Un Premier ministre muet sur ces sujets, de quoi affaiblir le “tournant écolo” d’Emmanuel Macron avant même qu’il ne soit dessiné? À l’Élysée, on veut croire au contraire à Jean Castex et à la complémentarité de son profil avec celui du président de la République. “Il est l’homme de la situation, connu pour travailler par le dialogue et dans un esprit de rassemblement”, décrypte une source à l’AFP, ajoutant: “il saura mettre en oeuvre les reconstructions évoquées par le chef de l’Etat dans ses dernières expressions dans le cadre du nouveau chemin.

Le pari Pompili 

Jean-Louis Touraine, le député LREM du Rhône confirme le côté “pragmatique” du nouveau chef du gouvernement. “Qu’il n’ait pas été précédemment beaucoup impliqué dans l’écologie, c’est le fruit du hasard de ses postes successifs”, explique l’ancien socialiste au HuffPost, voulant croire à “une ouverture d’esprit totale” sur ces questions et comptant également sur “la pression populaire” pour faire avancer Jean Castex. 
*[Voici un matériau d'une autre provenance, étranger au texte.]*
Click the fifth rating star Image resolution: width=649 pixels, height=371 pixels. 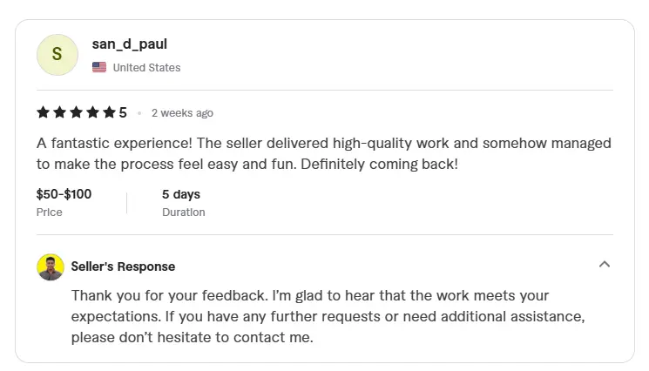[x=109, y=112]
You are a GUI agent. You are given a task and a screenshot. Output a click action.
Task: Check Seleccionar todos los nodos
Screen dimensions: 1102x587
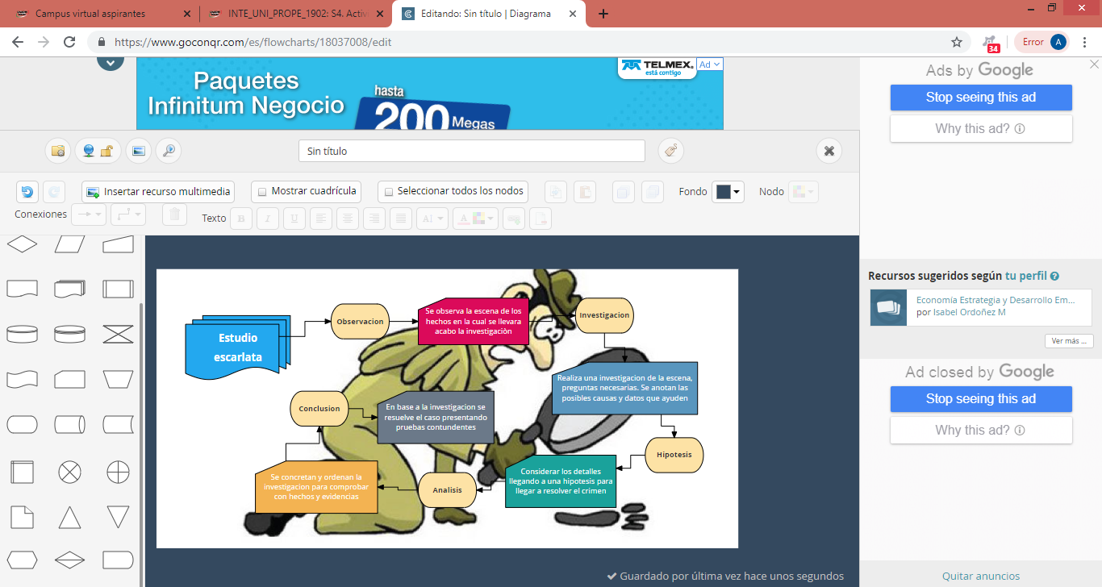388,192
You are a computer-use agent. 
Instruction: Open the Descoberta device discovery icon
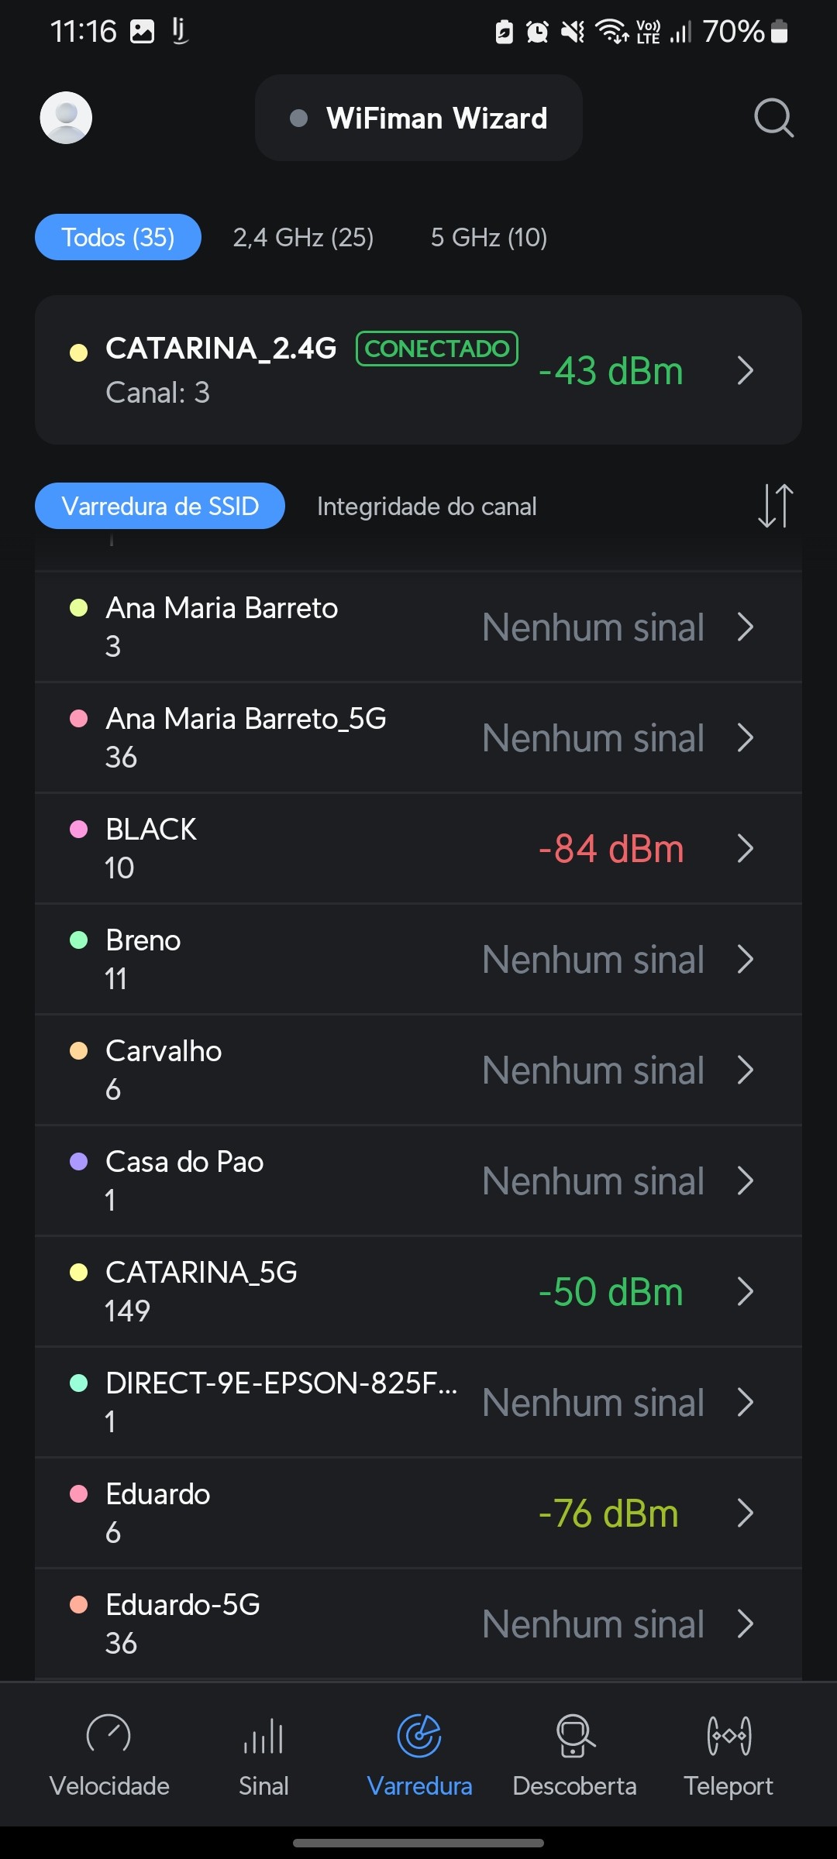[x=574, y=1735]
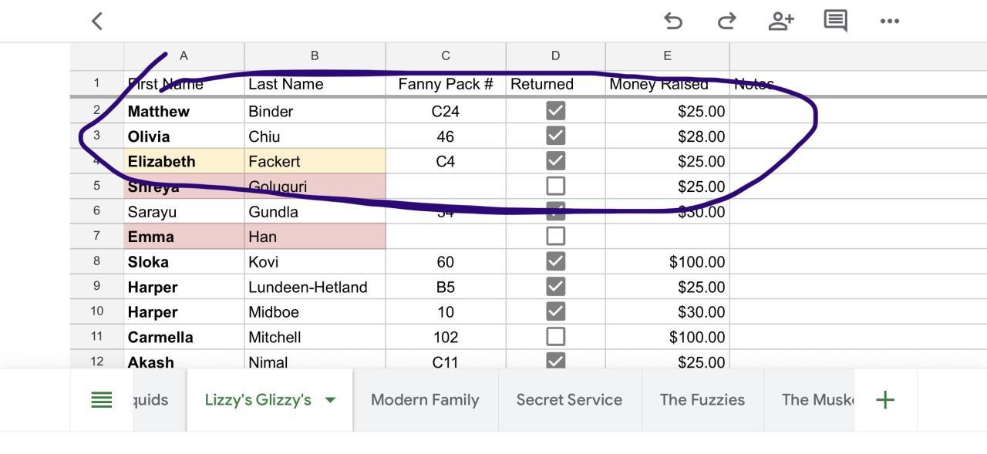
Task: Uncheck Returned checkbox for Matthew Binder
Action: 555,111
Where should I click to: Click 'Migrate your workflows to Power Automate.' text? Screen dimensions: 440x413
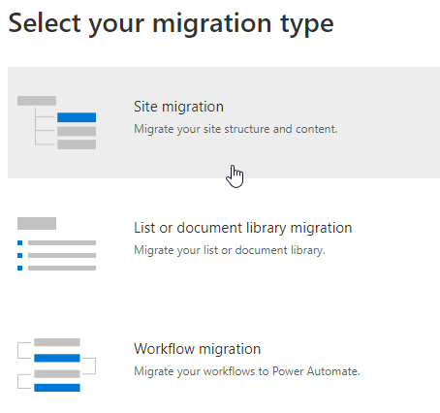[x=247, y=371]
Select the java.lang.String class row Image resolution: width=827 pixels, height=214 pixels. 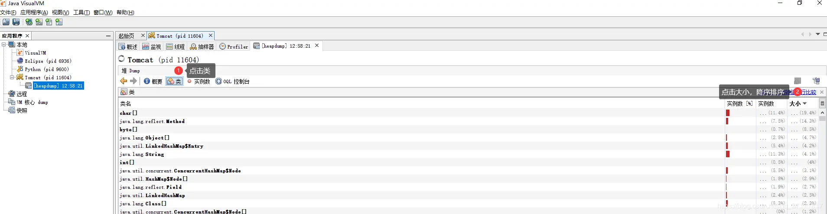pos(421,154)
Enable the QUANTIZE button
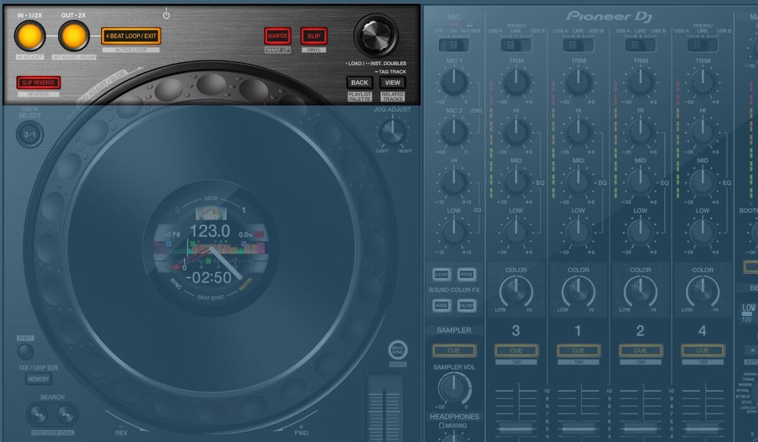This screenshot has height=442, width=758. click(277, 35)
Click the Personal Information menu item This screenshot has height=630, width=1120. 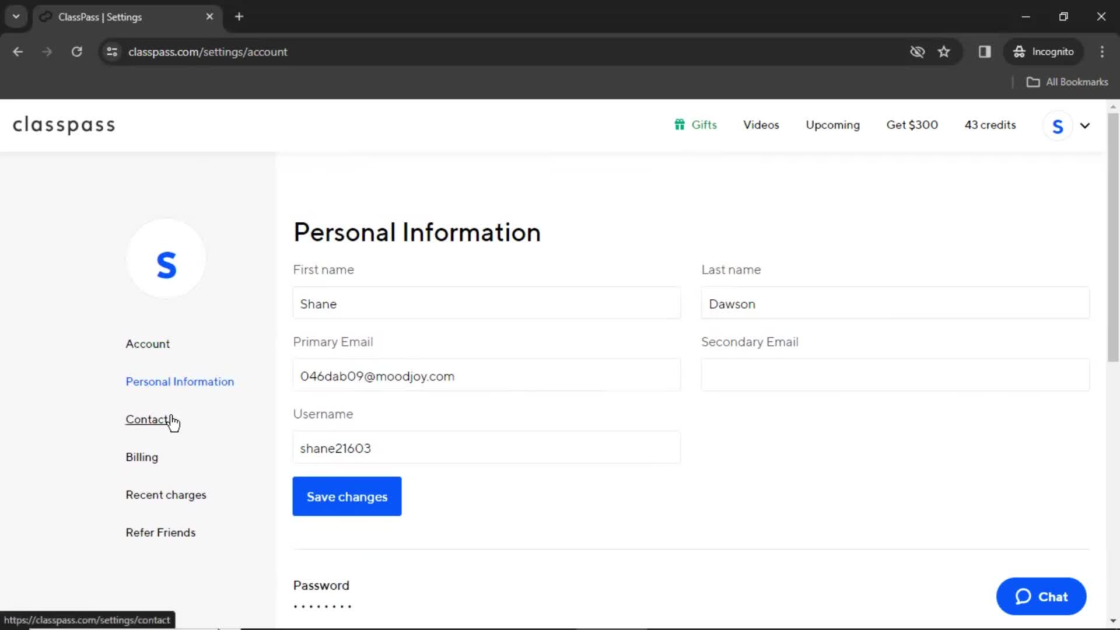click(x=179, y=381)
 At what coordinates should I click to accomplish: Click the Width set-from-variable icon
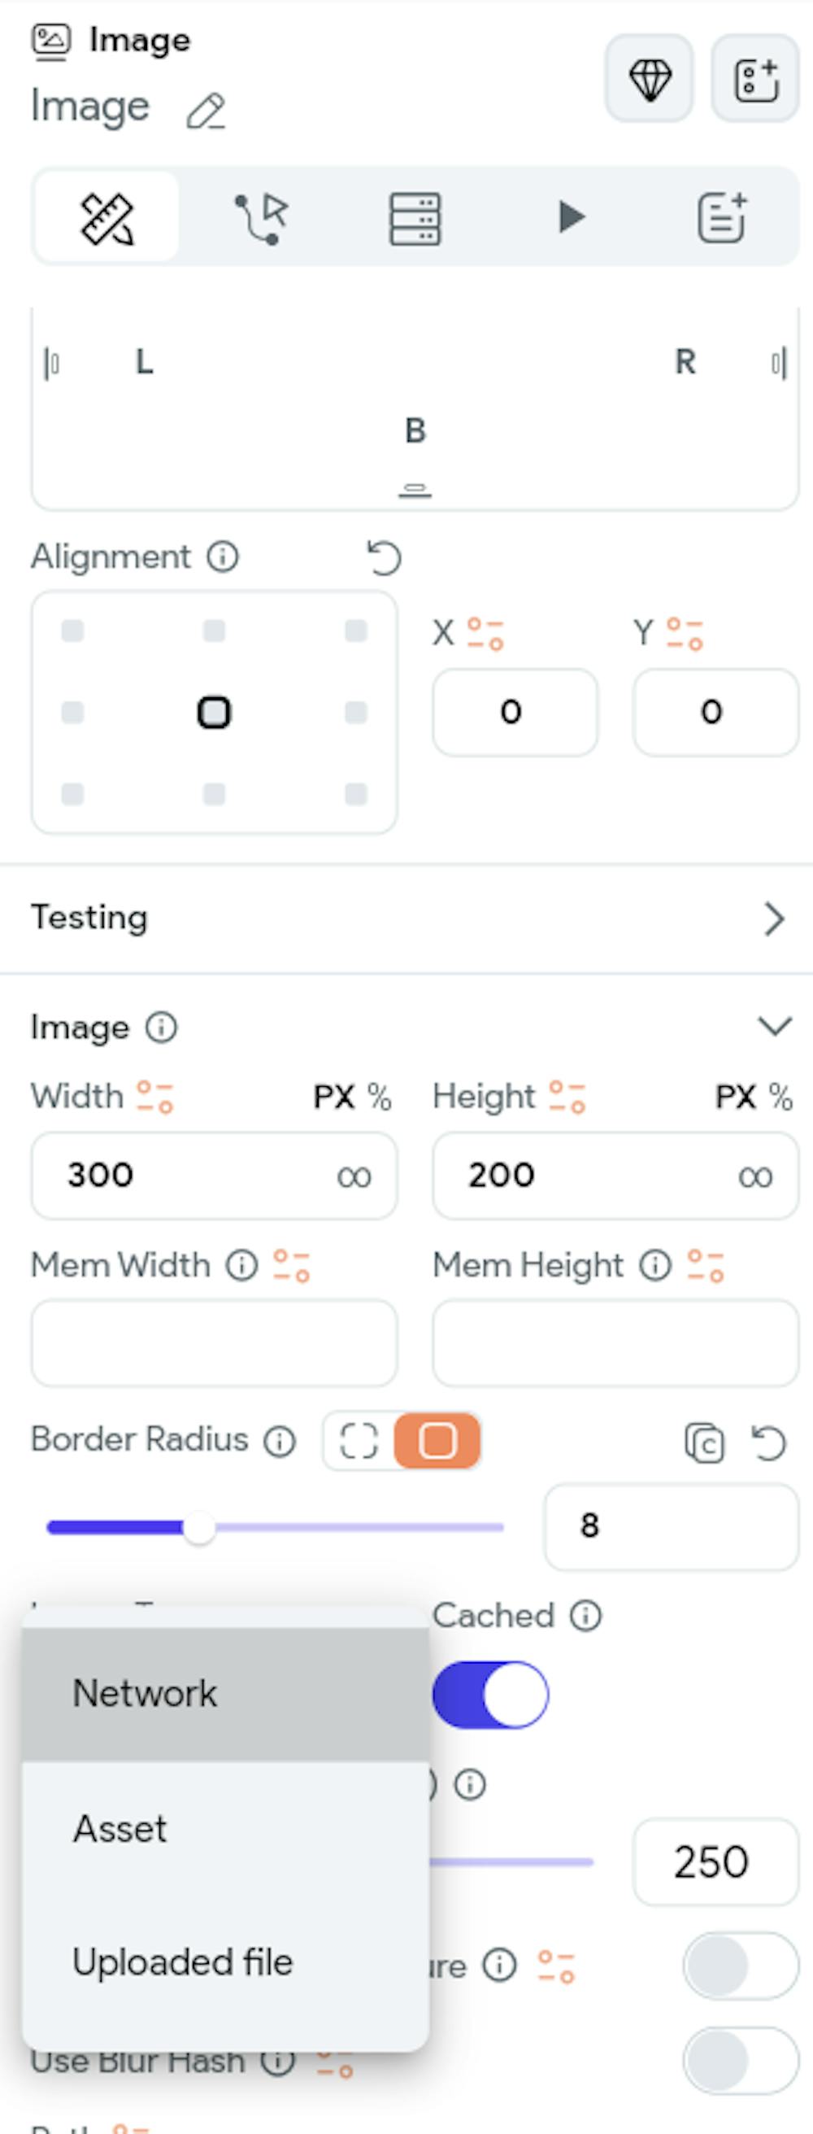click(x=155, y=1097)
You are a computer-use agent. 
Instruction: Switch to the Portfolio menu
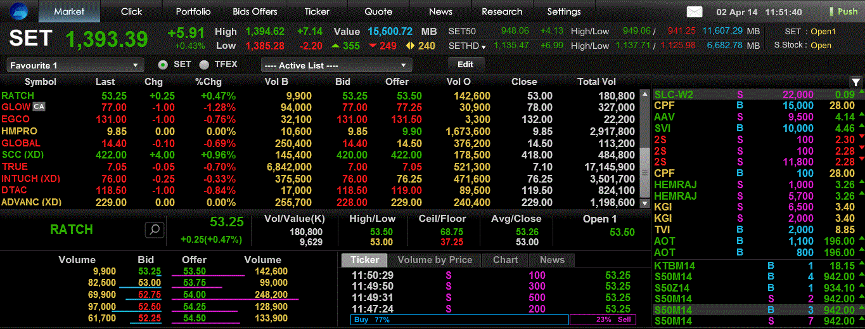(193, 11)
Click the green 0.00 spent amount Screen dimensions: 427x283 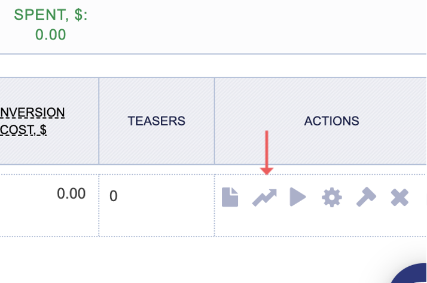[x=50, y=35]
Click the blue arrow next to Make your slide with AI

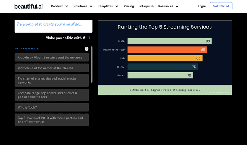[90, 38]
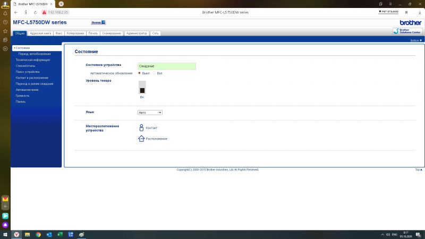Select the 'Вкл.' auto-refresh radio button
Screen dimensions: 425x239
pyautogui.click(x=154, y=73)
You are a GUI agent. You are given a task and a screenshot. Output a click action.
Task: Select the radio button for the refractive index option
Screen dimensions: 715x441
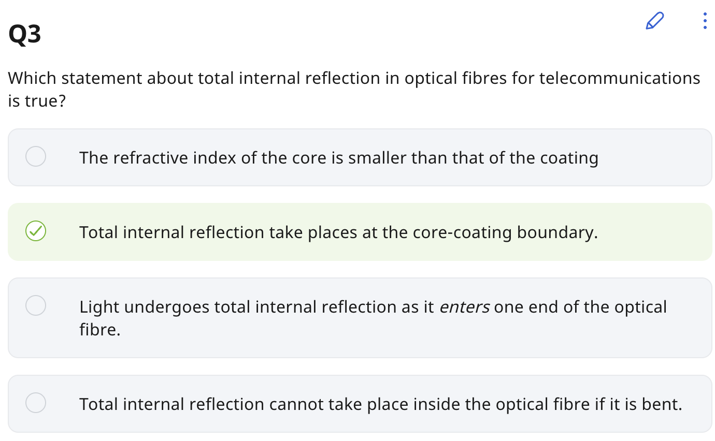36,156
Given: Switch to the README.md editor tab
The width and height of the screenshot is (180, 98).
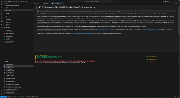Looking at the screenshot, I should pyautogui.click(x=46, y=4).
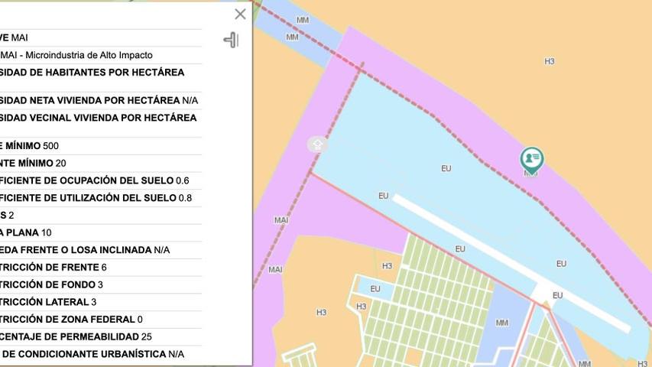Click the Restricción Lateral 3 row
The image size is (652, 367).
tap(49, 302)
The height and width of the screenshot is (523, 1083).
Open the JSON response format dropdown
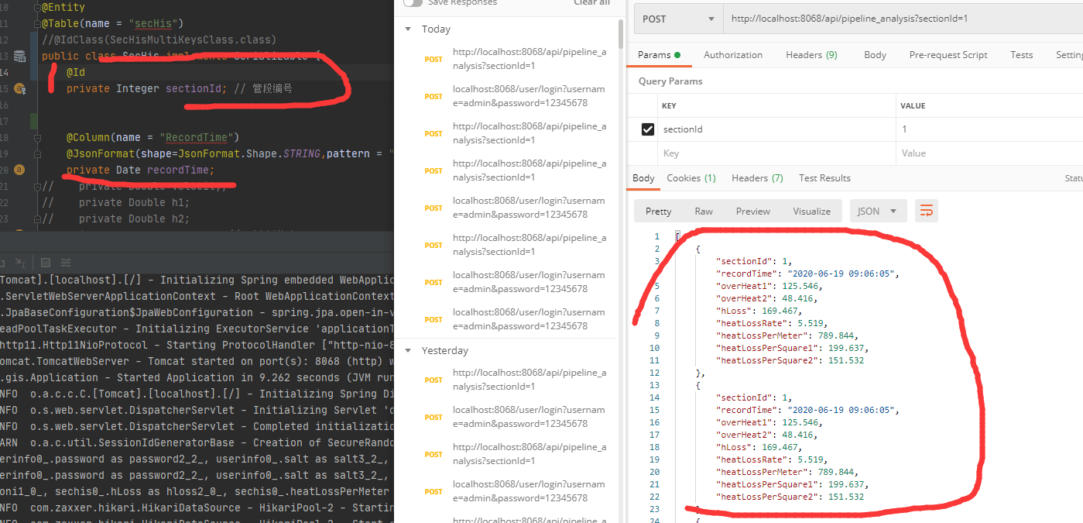coord(877,211)
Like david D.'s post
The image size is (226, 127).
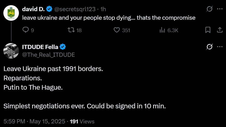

Il pourra compter en ce sens sur Barbara Pompili, désormais numéro trois du gouvernement et ancienne députée Europe Écologie les verts pour mettre en musique le renouveau promis par le chef de l’État.

De quoi donner un peu d’espoir aux tenants de l’écologie politique? “La question ce n’est pas Barbara Pompili ou autre, c’est la capacité d’action dans un gouvernement qui n’a aucune prise de conscience écolo. L’important c’est de gagner des arbitrages”, estime Eva Sas. Et d’ajouter une remarque cuisante: “quand elle était présidente de la commission du développement durable elle n’en a gagné aucun.”